* START Raw data *

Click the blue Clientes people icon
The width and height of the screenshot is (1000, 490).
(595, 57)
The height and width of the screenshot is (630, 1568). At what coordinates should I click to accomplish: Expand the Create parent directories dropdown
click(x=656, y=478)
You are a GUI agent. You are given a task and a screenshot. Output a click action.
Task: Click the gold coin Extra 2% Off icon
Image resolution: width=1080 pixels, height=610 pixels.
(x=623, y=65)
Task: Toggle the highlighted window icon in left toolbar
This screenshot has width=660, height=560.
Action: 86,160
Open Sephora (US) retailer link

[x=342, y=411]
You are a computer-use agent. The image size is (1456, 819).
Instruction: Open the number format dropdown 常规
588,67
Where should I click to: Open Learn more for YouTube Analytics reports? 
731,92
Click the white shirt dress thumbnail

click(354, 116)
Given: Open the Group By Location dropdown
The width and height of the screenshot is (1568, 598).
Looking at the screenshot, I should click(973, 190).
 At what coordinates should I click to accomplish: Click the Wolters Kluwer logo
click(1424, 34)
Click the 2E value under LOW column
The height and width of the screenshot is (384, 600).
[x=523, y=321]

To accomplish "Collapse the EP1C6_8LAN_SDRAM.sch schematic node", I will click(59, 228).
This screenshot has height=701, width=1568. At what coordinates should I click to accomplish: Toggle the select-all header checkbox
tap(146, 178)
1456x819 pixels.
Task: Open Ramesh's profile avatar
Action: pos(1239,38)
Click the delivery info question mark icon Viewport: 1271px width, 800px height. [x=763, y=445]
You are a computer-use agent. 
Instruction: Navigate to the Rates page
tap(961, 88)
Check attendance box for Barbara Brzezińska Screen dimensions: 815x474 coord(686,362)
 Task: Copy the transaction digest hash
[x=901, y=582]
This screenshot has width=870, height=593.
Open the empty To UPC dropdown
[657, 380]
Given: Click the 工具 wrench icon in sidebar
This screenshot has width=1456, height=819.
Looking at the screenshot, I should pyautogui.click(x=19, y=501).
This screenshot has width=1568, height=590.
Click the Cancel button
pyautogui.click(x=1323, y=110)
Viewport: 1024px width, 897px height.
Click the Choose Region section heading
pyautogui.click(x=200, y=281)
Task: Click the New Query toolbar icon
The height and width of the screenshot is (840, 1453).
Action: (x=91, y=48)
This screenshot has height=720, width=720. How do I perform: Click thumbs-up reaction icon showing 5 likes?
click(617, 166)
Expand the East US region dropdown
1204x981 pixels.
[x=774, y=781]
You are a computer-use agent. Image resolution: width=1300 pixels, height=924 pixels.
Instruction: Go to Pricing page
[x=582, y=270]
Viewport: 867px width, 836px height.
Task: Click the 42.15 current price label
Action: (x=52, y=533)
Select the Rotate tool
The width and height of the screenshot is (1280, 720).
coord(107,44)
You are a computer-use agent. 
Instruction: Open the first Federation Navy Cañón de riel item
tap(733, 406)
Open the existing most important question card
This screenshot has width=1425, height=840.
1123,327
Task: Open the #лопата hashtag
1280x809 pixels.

* END Raw data *

Goal
Reproduce every line of the entries above as a numbered list, omitting blank lines.

Right answer
1. Click the blue Clientes people icon
2. The width and height of the screenshot is (1000, 490).
3. (595, 57)
4. The height and width of the screenshot is (630, 1568). At what coordinates should I click to accomplish: Expand the Create parent directories dropdown
5. click(x=656, y=478)
6. You are a GUI agent. You are given a task and a screenshot. Output a click action.
7. Task: Click the gold coin Extra 2% Off icon
8. Image resolution: width=1080 pixels, height=610 pixels.
9. (x=623, y=65)
10. Task: Toggle the highlighted window icon in left toolbar
11. This screenshot has width=660, height=560.
12. Action: 86,160
13. Open Sephora (US) retailer link
14. [x=342, y=411]
15. You are a computer-use agent. The image size is (1456, 819).
16. Instruction: Open the number format dropdown 常规
17. 588,67
18. Where should I click to: Open Learn more for YouTube Analytics reports? 
19. 731,92
20. Click the white shirt dress thumbnail
21. click(354, 116)
22. Given: Open the Group By Location dropdown
23. The width and height of the screenshot is (1568, 598).
24. Looking at the screenshot, I should click(973, 190).
25.  At what coordinates should I click to accomplish: Click the Wolters Kluwer logo
26. click(1424, 34)
27. Click the 2E value under LOW column
28. The height and width of the screenshot is (384, 600).
29. [x=523, y=321]
30. To accomplish "Collapse the EP1C6_8LAN_SDRAM.sch schematic node", I will click(59, 228).
31. This screenshot has height=701, width=1568. At what coordinates should I click to accomplish: Toggle the select-all header checkbox
32. tap(146, 178)
33. 1456x819 pixels.
34. Task: Open Ramesh's profile avatar
35. Action: pos(1239,38)
36. Click the delivery info question mark icon Viewport: 1271px width, 800px height. [x=763, y=445]
37. You are a computer-use agent. 
38. Instruction: Navigate to the Rates page
39. tap(961, 88)
40. Check attendance box for Barbara Brzezińska Screen dimensions: 815x474 coord(686,362)
41.  Task: Copy the transaction digest hash
42. [x=901, y=582]
43. This screenshot has width=870, height=593.
44. Open the empty To UPC dropdown
45. [657, 380]
46. Given: Click the 工具 wrench icon in sidebar
47. This screenshot has width=1456, height=819.
48. Looking at the screenshot, I should pyautogui.click(x=19, y=501).
49. This screenshot has width=1568, height=590.
50. Click the Cancel button
51. pyautogui.click(x=1323, y=110)
52. Viewport: 1024px width, 897px height.
53. Click the Choose Region section heading
54. pyautogui.click(x=200, y=281)
55. Task: Click the New Query toolbar icon
56. The height and width of the screenshot is (840, 1453).
57. Action: (x=91, y=48)
58. This screenshot has height=720, width=720. How do I perform: Click thumbs-up reaction icon showing 5 likes?
59. click(617, 166)
60. Expand the East US region dropdown
61. 1204x981 pixels.
62. [x=774, y=781]
63. You are a computer-use agent. Image resolution: width=1300 pixels, height=924 pixels.
64. Instruction: Go to Pricing page
65. [x=582, y=270]
66. Viewport: 867px width, 836px height.
67. Task: Click the 42.15 current price label
68. Action: (x=52, y=533)
69. Select the Rotate tool
70. The width and height of the screenshot is (1280, 720).
71. coord(107,44)
72. You are a computer-use agent. 
73. Instruction: Open the first Federation Navy Cañón de riel item
74. tap(733, 406)
75. Open the existing most important question card
76. This screenshot has width=1425, height=840.
77. 1123,327
78. Task: Open the #лопата hashtag
79. 1280x809 pixels.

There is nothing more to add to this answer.